Required work -> Scan each line of the records for the word "Task" and extract the ones that have it.

Data records ->
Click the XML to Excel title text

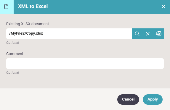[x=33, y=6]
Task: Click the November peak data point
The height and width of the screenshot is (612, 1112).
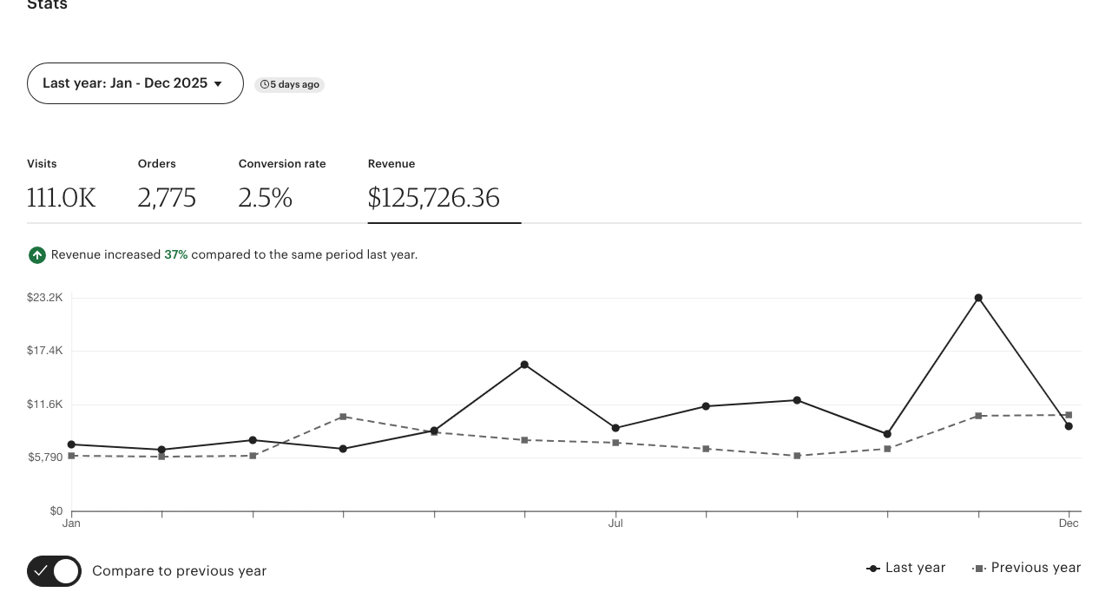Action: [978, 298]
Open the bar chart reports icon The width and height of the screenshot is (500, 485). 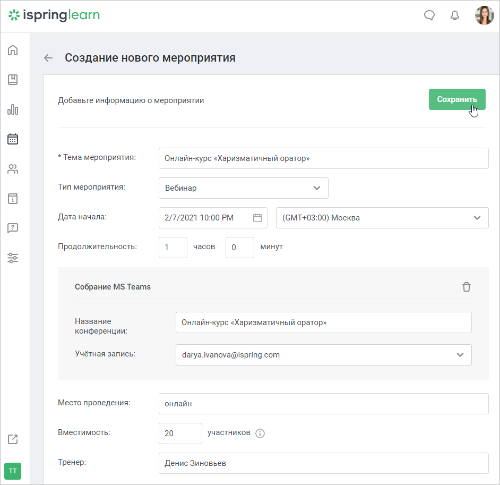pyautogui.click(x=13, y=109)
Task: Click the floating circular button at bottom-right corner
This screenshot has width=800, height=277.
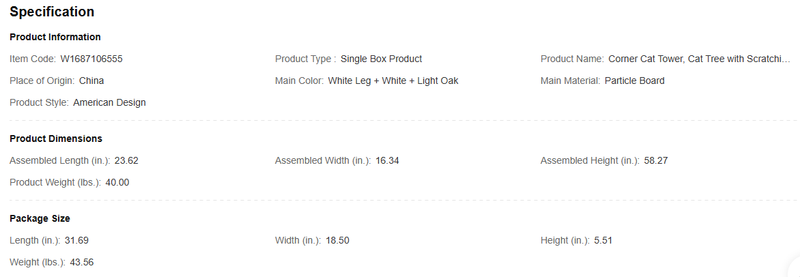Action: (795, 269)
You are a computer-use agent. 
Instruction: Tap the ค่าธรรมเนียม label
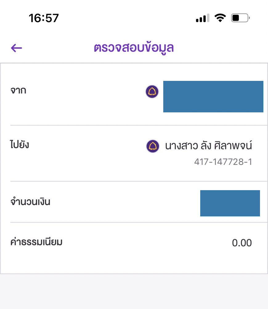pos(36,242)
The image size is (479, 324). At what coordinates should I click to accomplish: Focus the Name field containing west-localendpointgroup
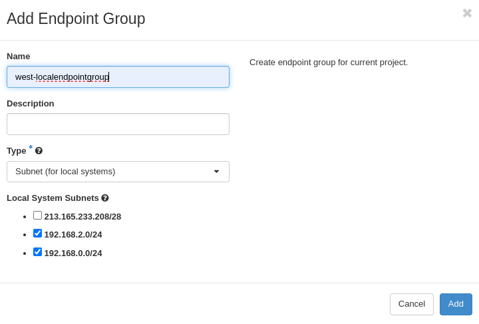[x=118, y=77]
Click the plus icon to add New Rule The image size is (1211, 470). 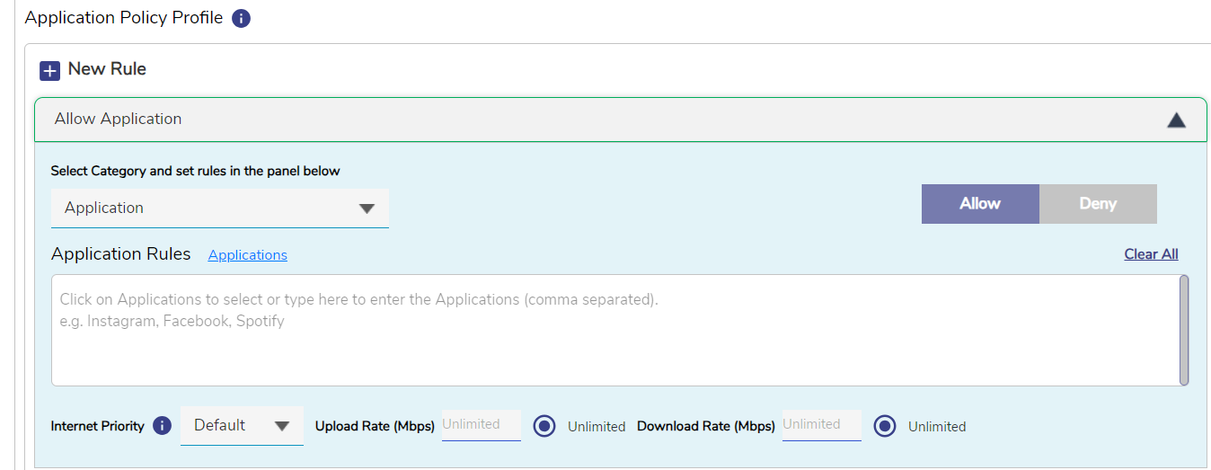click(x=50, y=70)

Answer section ->
Task: Click the November peak data point
Task: Click the floating circular button at bottom-right corner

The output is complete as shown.